Türkiye Büyük Millet Meclisinde (TBMM) bugün düzenlenen toplantı, Gazze Şeridi’nin geleceğine dair çarpıcı bir öneriye sahne oldu. Gelecek Partisi Genel Başkanı ve eski Başbakan Ahmet Davutoğlu, Gazze’nin Filistin Devleti kurulana dek Türkiye Cumhuriyeti’ne otonom bir bölge olarak bağlanması fikrini dile getirdi. Bu açıklama, bölgedeki mevcut koşulları ve uluslararası yaklaşımları yeniden tartışmaya açmış durumda.
Davutoğlu’nun Önerisi
Davutoğlu, konuşmasında ABD Başkanı Donald Trump’ın Gazze’ye yönelik tutumuna değinerek, Gazze Şeridi’ndeki doğal kaynaklara ve stratejik konumuna dikkat çekti. Ona göre, Gazze’nin denizle buluşan geniş kıyısı ve deniz altında var olduğu düşünülen doğal gaz kaynakları, uluslararası çıkarların odağında yer alıyor. Davutoğlu, Gazze halkının Osmanlı döneminden bu yana meşru bir devlet çatısı altında yaşamadığını vurgulayarak, Gazzelilerin o dönemde Osmanlı vatandaşı olduklarını hatırlattı.

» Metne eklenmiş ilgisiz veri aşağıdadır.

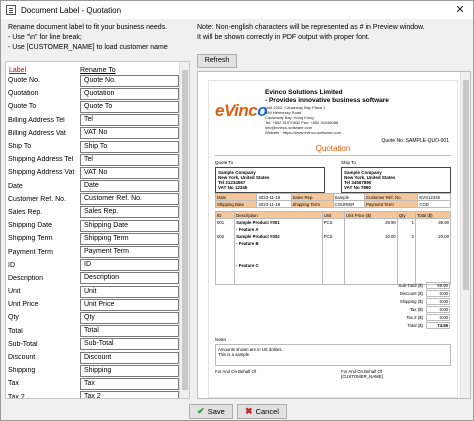  Describe the element at coordinates (224, 162) in the screenshot. I see `quote-to-caption: Quote To` at that location.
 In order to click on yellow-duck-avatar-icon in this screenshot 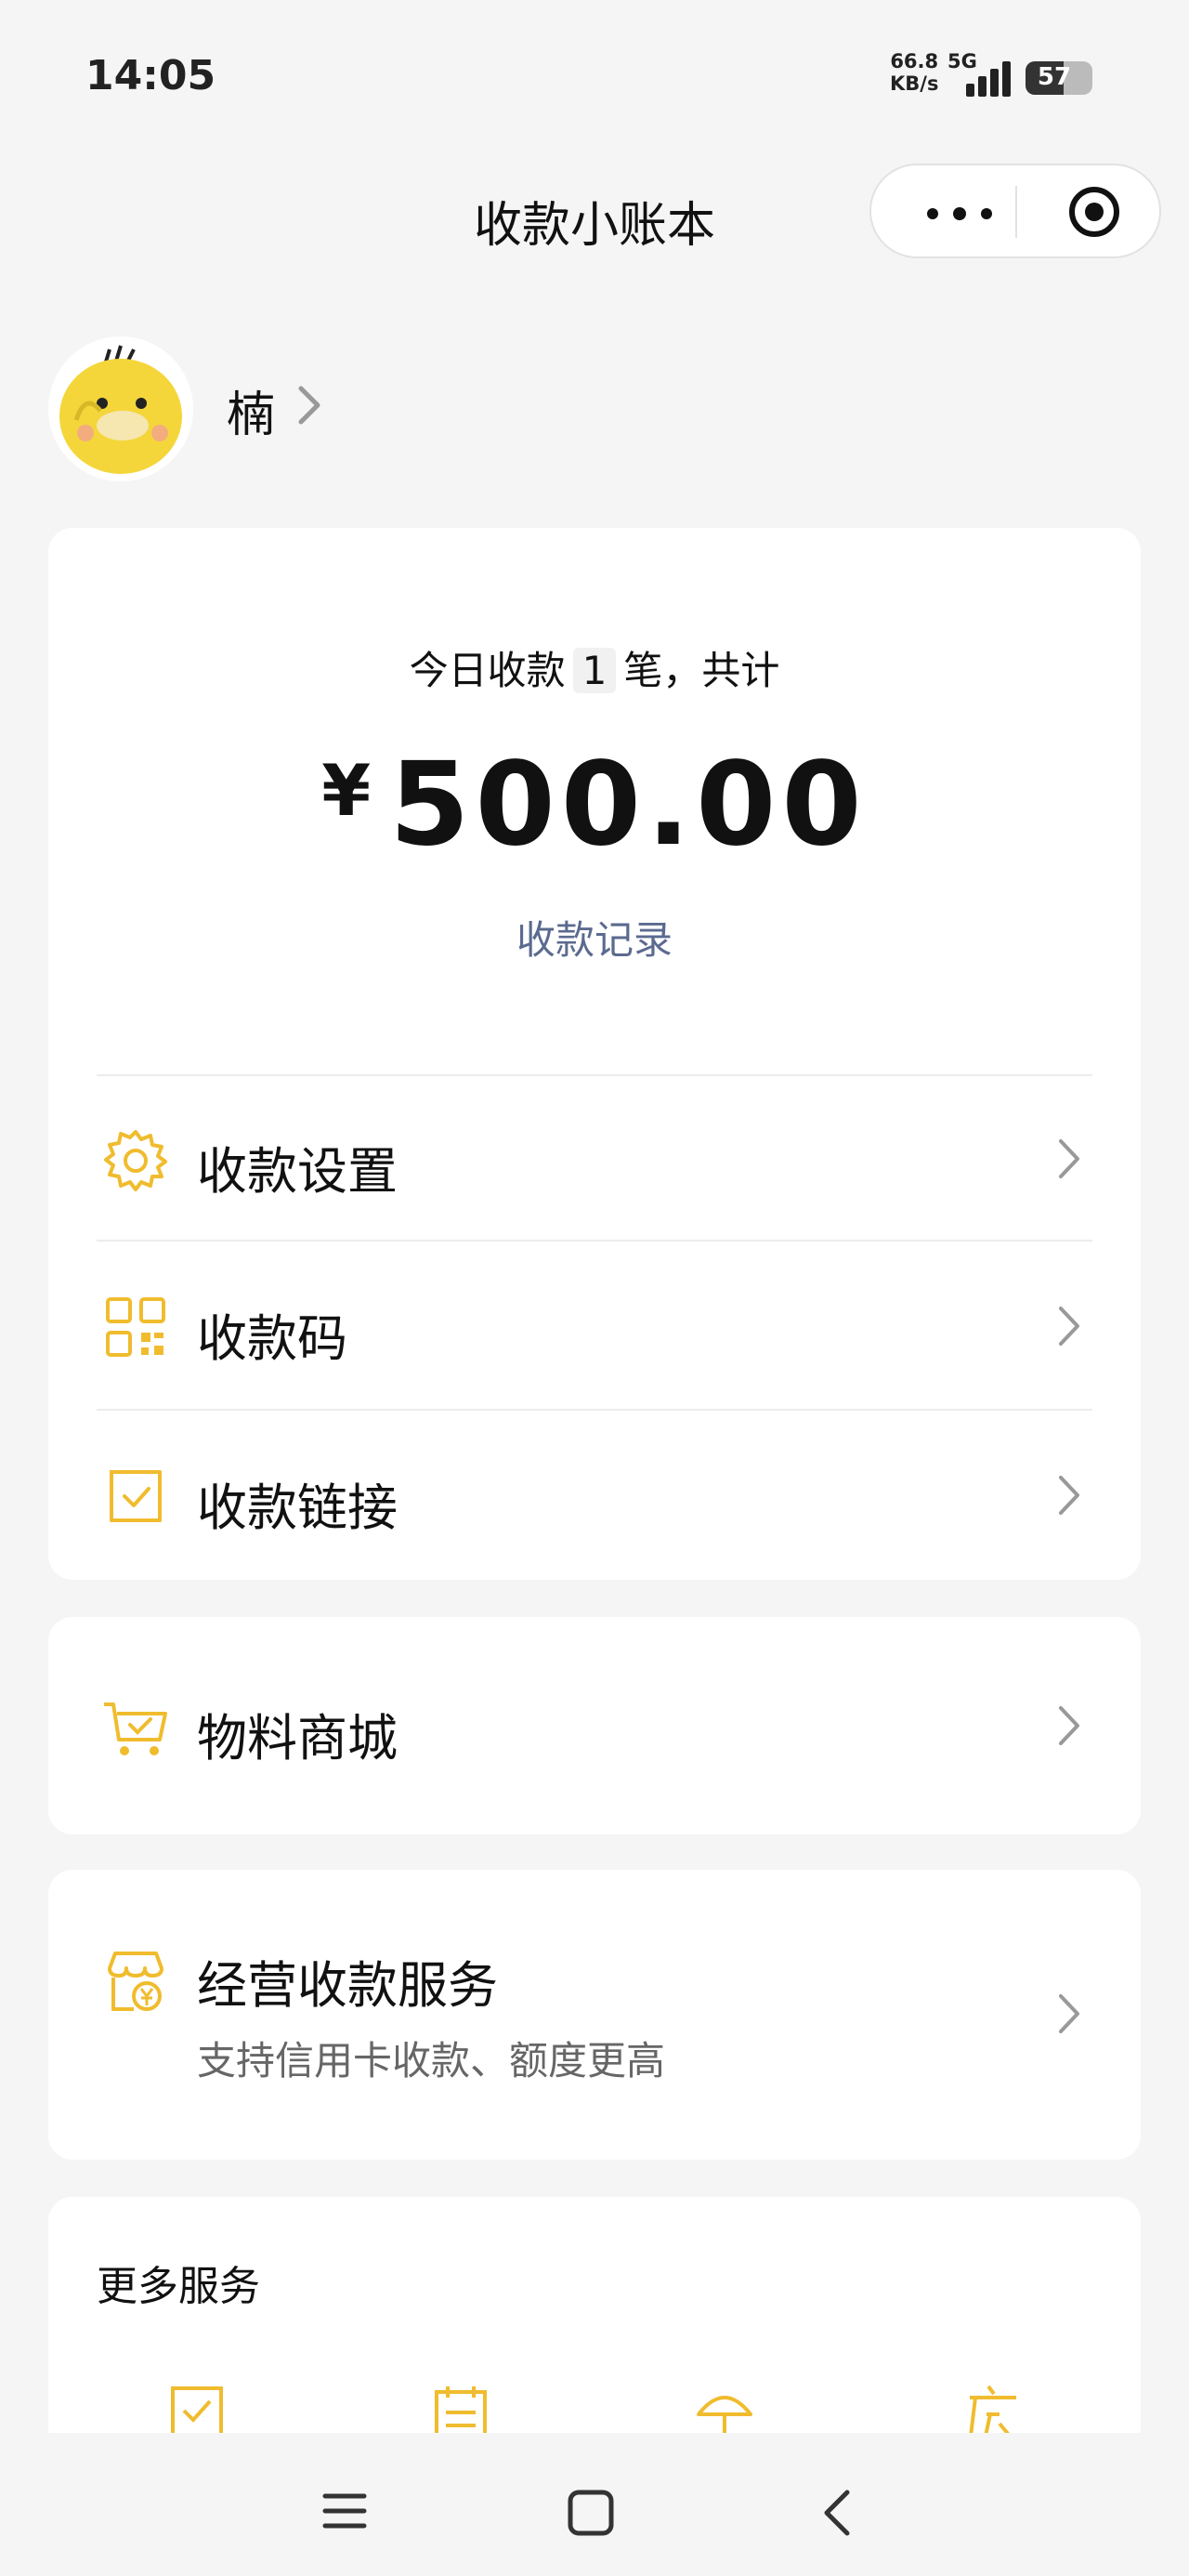, I will do `click(120, 408)`.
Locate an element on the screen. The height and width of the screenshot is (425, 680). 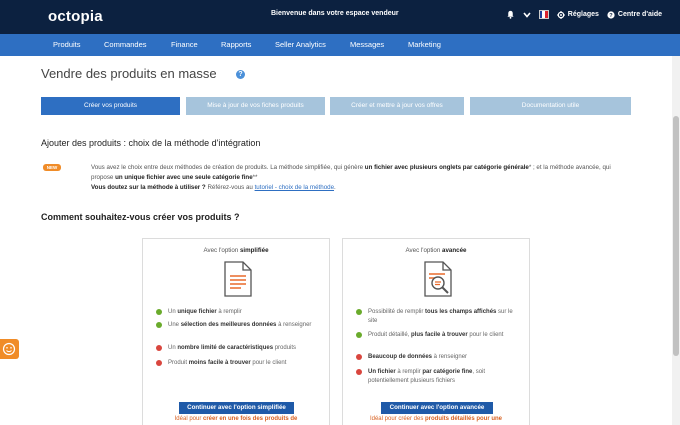
help-center-link: ? Centre d'aide is located at coordinates (634, 14).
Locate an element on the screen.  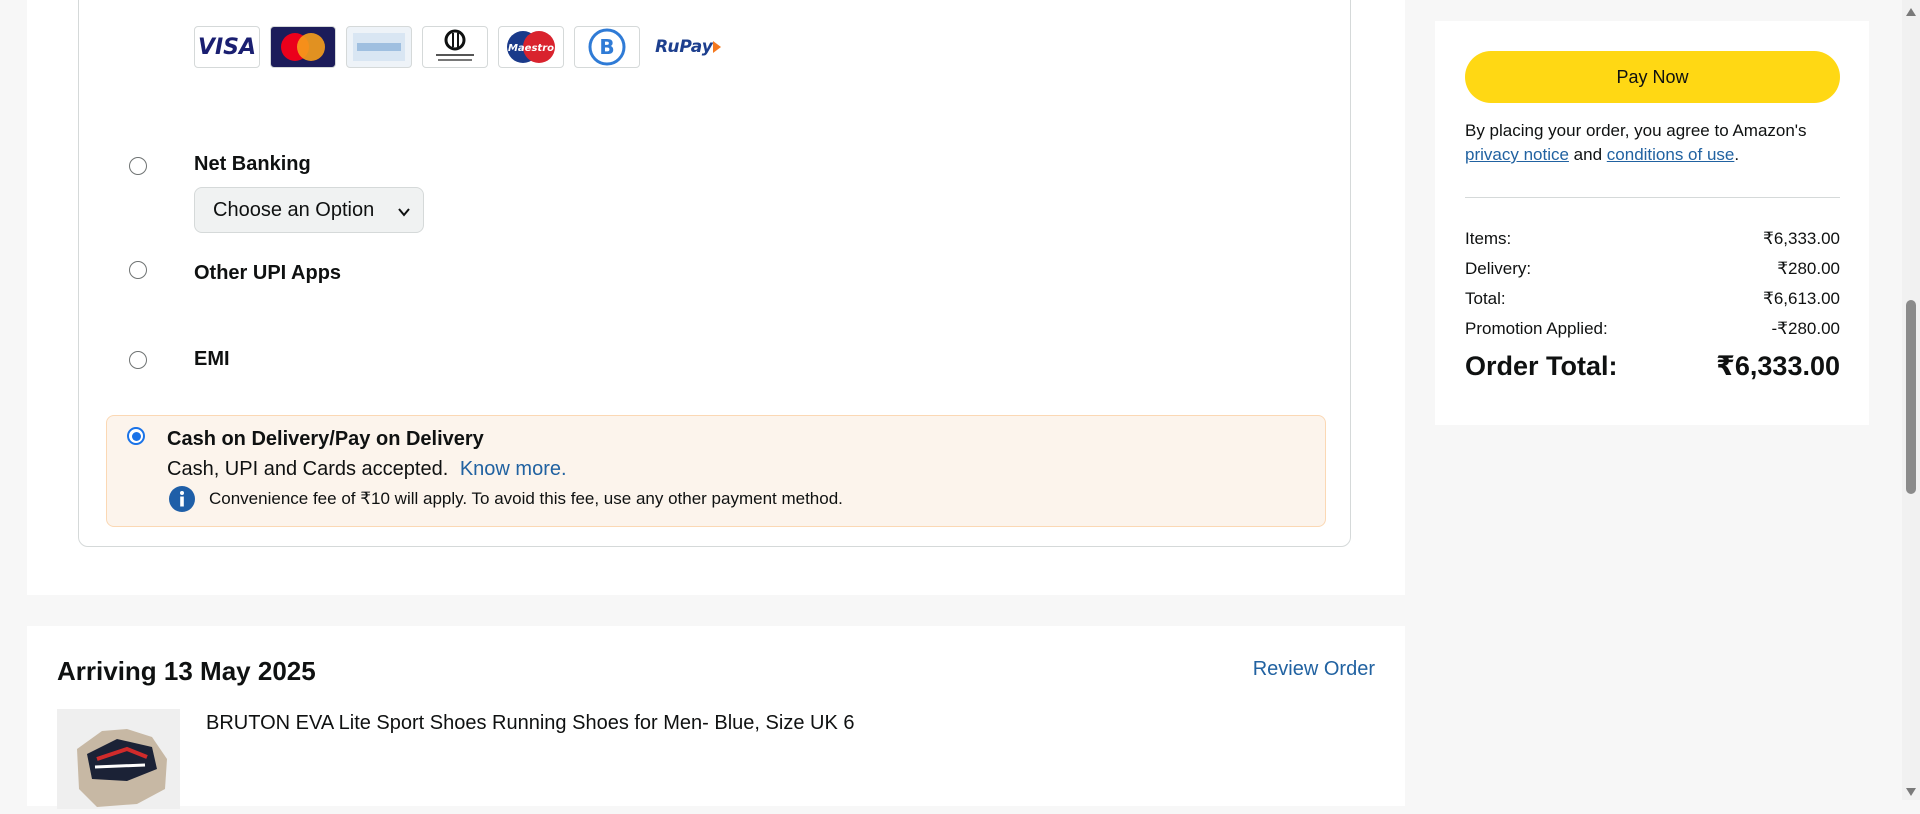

TBMM’de Üç Parti Bir Arada
Saadet Partisi Genel Başkanı Mahmut Arıkan, Gelecek Partisi Genel Başkanı Ahmet Davutoğlu ve Demokrasi ve Atılım Partisi (DEVA Partisi) Genel Başkanı Ali Babacan, TBMM’de “Yeni Yol” adı altında bir parti grubu kurduklarını duyurdular. Toplantının en dikkat çeken kısmı ise Davutoğlu’nun Gazze ile ilgili sözleri oldu. Öneriye göre, Filistin Devleti tamamen kurularak tam bağımsızlığını kazanana kadar, Gazze Türkiye Cumhuriyeti’ne bağlı yarı özerk bir yapıya kavuşabilir.
Trump’ın Gazze Planına Tepki
Davutoğlu, ABD Başkanı Trump’ın “Gazze’yi satın almak veya sahip olmak istemiyoruz” yönündeki sözlerine atıfta bulunarak, bu tutumun asıl amacının Gazze’nin stratejik kaynaklarını elde etmek olduğunu öne sürdü. Özellikle deniz sınırında bulunan doğal gaz rezervlerinin Gazze üzerindeki küresel çıkarları artırdığını dile getirdi. Davutoğlu’na göre, Trump’ın Gazze’ye dair planları, bölge halkının haklarını ve tarihsel bağlarını dikkate almıyor.
Tarihsel Bağlar ve Referandum Çağrısı
Davutoğlu, Osmanlı Devleti’nin “son meşru” yönetim olarak Gazze halkına vatandaşlık sunduğunu, ardından gelen İngiliz manda yönetiminin ve İsrail egemenliğinin ise Filistinlileri herhangi bir vatandaşlık statüsüne tam anlamıyla dahil etmediğini belirtti. Bu nedenle, Türkiye Cumhuriyeti’nin Gazze ile tarihsel ve kültürel bağının devam ettiğini savundu. Bu doğrultuda, “referandum” fikrini ortaya atan Davutoğlu, Gazze halkının kendi kaderini belirlemesi gerektiğini ifade etti.
Yaklaşık 309 kilometrekarelik bir yüzölçümüne sahip olan Gazze Şeridi’nin kaderi, bölgesel ve uluslararası gündemdeki önemini koruyor. Davutoğlu’nun bu çıkışı, Türkiye’nin Orta Doğu politikalarında ses getirecek yeni bir tartışma başlığı olarak öne çıkacak gibi görünüyor.